Study has it that about 80 percent of the American populace will suffer from lower back pain at least once in their life? To make matters worse, it’s a type of stubborn pain that can pose a challenge to get rid of or alleviate without help.
While you can seek help from your doctor, massage therapist or chiropractor, did you know you can also put your wallet back in your pocket and help yourself with workouts for back pain?
There are tons of workouts for back pain you can engage in the comfort of your home to cure back pain – all the while contributing to your overall health! Now’s the time to get started.
1. Shoulder Blade Squeezes
If your back pain is getting so bad and regular that not even your partner wants to hear you complain anymore, then it might be time to take action with shoulder blade squeezes.
This discrete yet effective exercise is one you can do from the comfort of your chair. Start with a decent posture, then pull your shoulder blades together from the back (as if you were pinning a chicken’s wings back). Hold this position for about ten seconds, then release.
2. Weight Lifting
Lifting weights is an exercise that you may want to check out with your doctor first. It’s not going to be useful for everyone – and could end up doing more harm than good – especially if you have acute back pain.
However, when you lift weights correctly, it shouldn’t hurt your back, but rather help to relieve any chronic pain you are suffering. Find out from your doctor whether it’s something you should try along with other exercise types.
3. Hamstring Stretches
Hamstring stretches are one of the most beneficial workouts for back pain. What’s more, it’s one that you can do in many different ways.
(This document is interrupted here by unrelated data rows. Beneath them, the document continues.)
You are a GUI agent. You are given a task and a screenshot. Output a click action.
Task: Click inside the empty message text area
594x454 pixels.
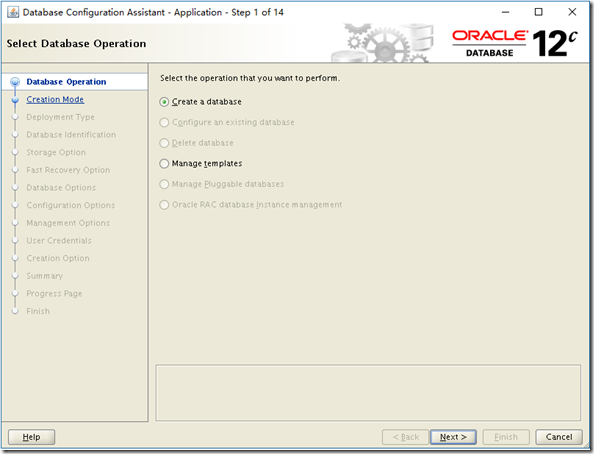(368, 393)
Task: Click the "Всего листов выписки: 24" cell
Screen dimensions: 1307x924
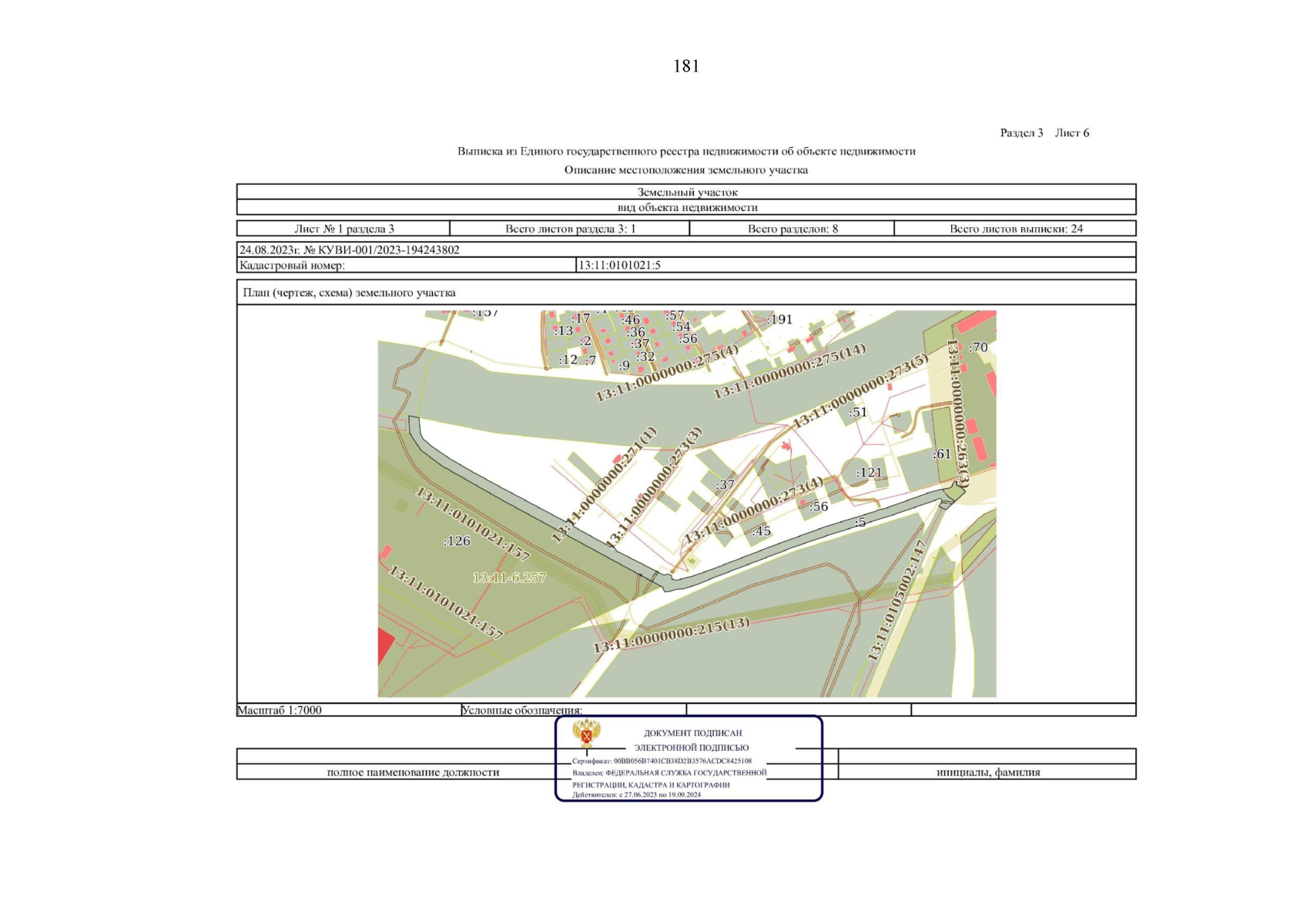Action: click(1015, 229)
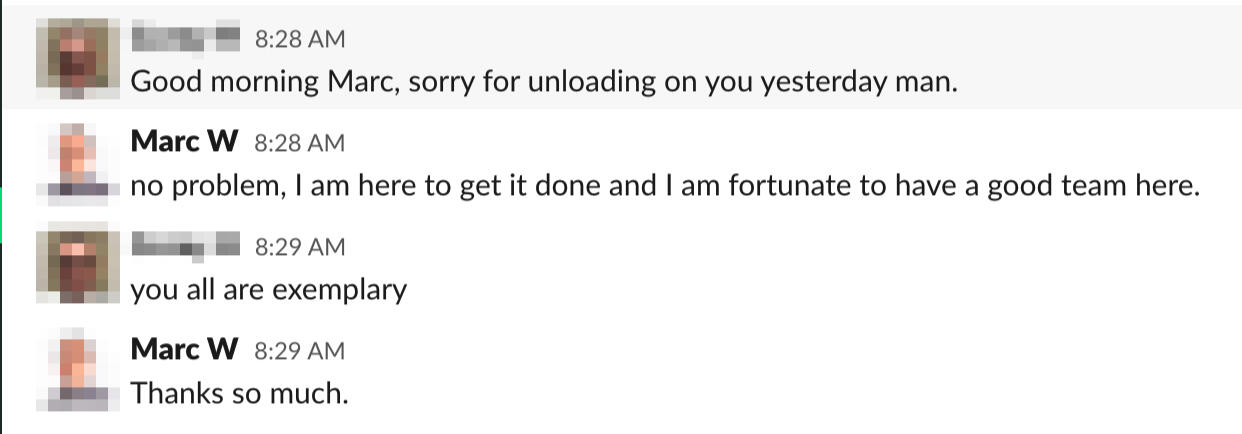Open the 8:28 AM timestamp on the greeting message

pos(300,40)
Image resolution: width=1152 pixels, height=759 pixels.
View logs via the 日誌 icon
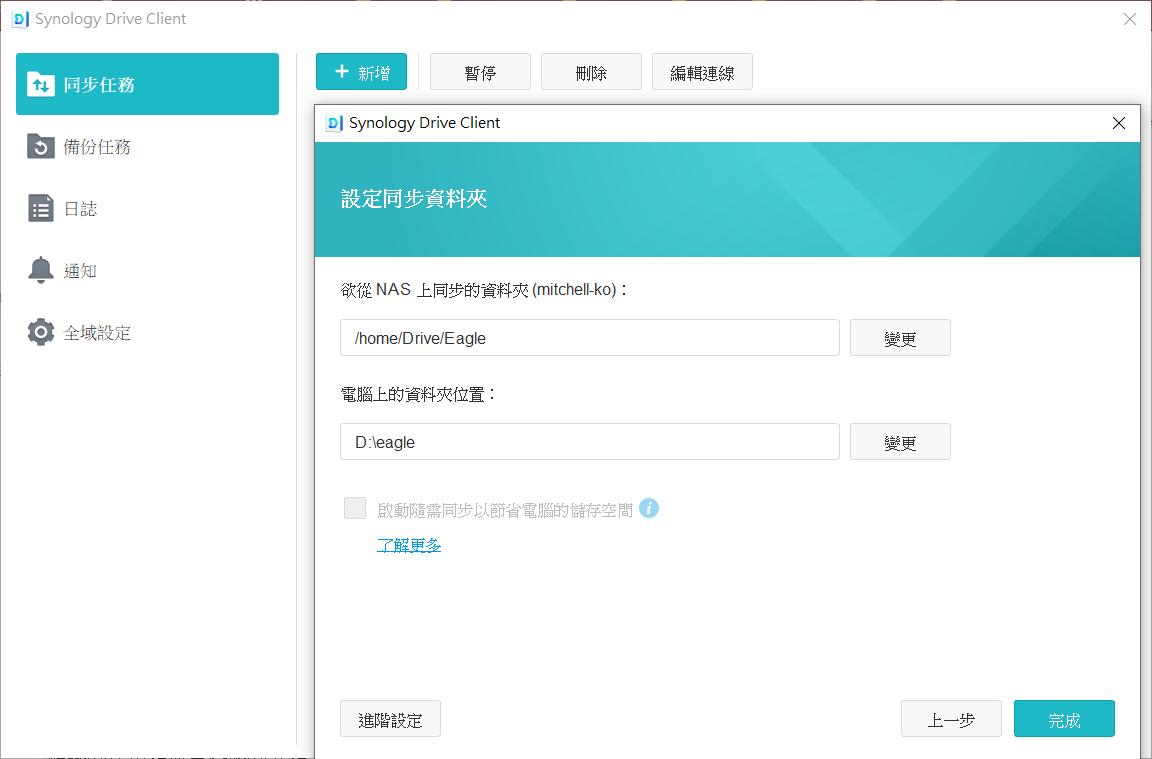pyautogui.click(x=40, y=209)
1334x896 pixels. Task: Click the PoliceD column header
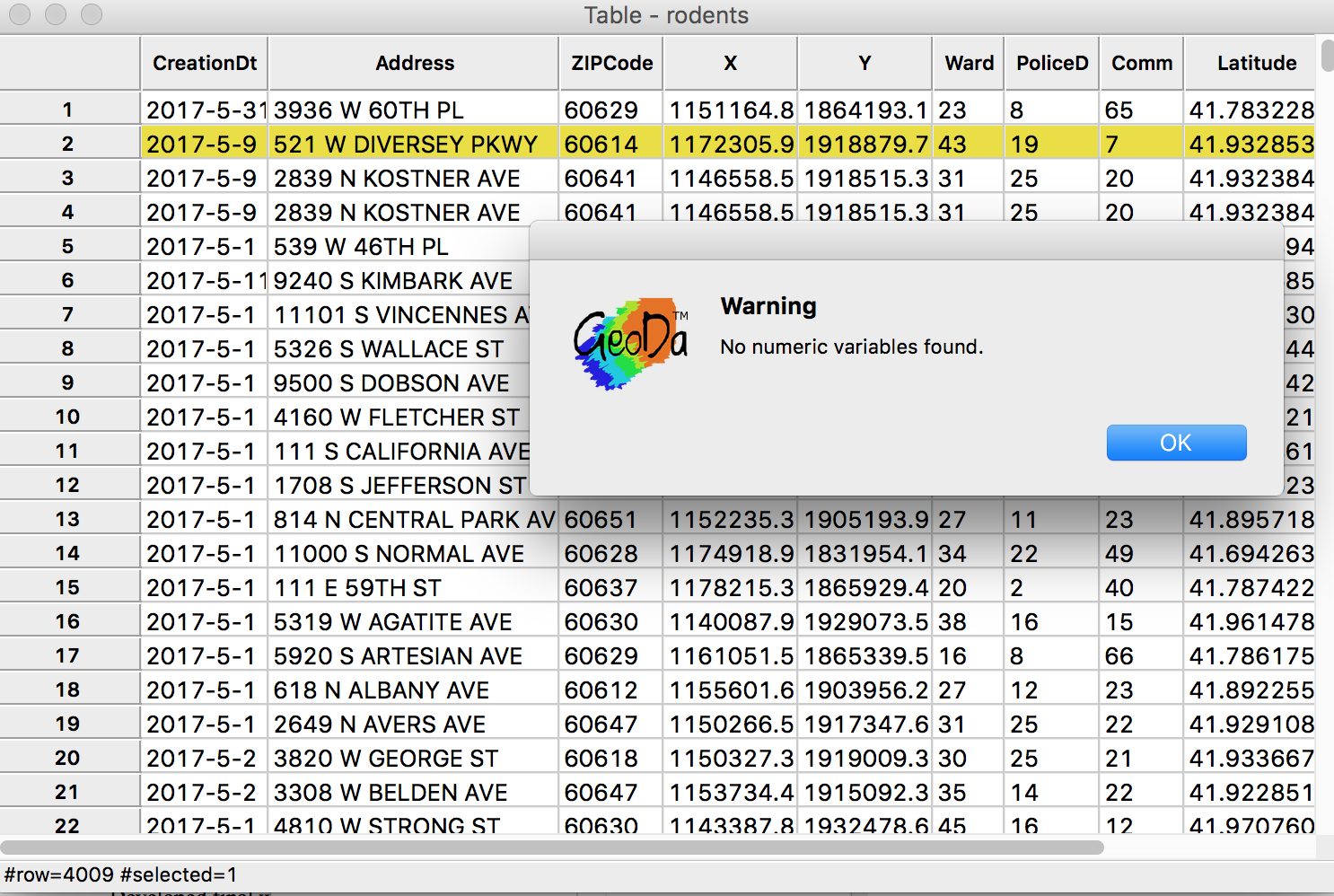pyautogui.click(x=1051, y=63)
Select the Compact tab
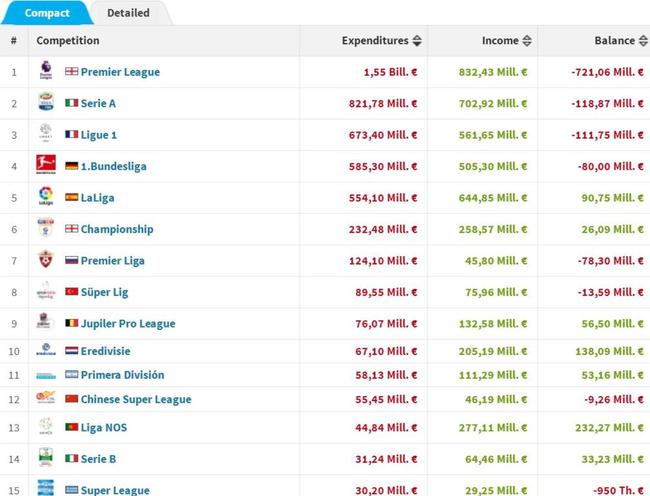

Whether you want to improve your thigh muscles or take care of sciatica pain, give hamstring stretches a try.
Sit on the edge of your chair, straighten one leg in front of you with your heel on the floor and push your stomach toward your thighs without moving your body. Hold for 30 seconds with each leg, repeating three times each.
4. Partial Crunches
There are many things you can’t do when you have back pain, such as put your socks on, or even jump out of bed with as much enthusiasm as you used to. Partial crunches, however, are something you can do – and can be helpful for strengthening stomach and back muscles.
Lie on the floor with your feet flat on the ground and your knees bent. Cross your arms over your chest and move your body upward, so you feel the pressure in your abdomen. Repeat 10 times then rest.
5. Wall Sits
Wall sits may look easy to do, but they are harder than you think! You will need to stand around 10 inches away from a wall, and lean against it. Bring your body down until you are in a sitting position against the wall, holding yourself by your back and knees.
The best way to carry out this exercise is by pretending there is a chair behind you. Hold the position for 10 seconds before taking a rest.
6. Knee Rolls
If you want to take care of back pain without the need to dose up on medication, then it might be time to try knee rolls. While it isn’t the most elegant looking exercise, it’s one that’s effective.
Lie on your back with a rolled towel under your head. Put your knees together, bent, and tuck your chin under your neck. Roll to one side with your knees bent and together, then back to the center. Rinse and repeat!
Back pain is a major pain people commonly experience. There is no dispute about that. It can strike when you least expect it, with everyday tasks being either the instigator or the aggravator. However, you don’t have to rely on a load of medications, potions, and juju magic.
Instead, you can try out a range of workouts for back pain that actually works to strengthen your muscles and alleviate pain. While you’ll get no points for elegance and class when you’re mastering these workouts, you will feel much better for doing so!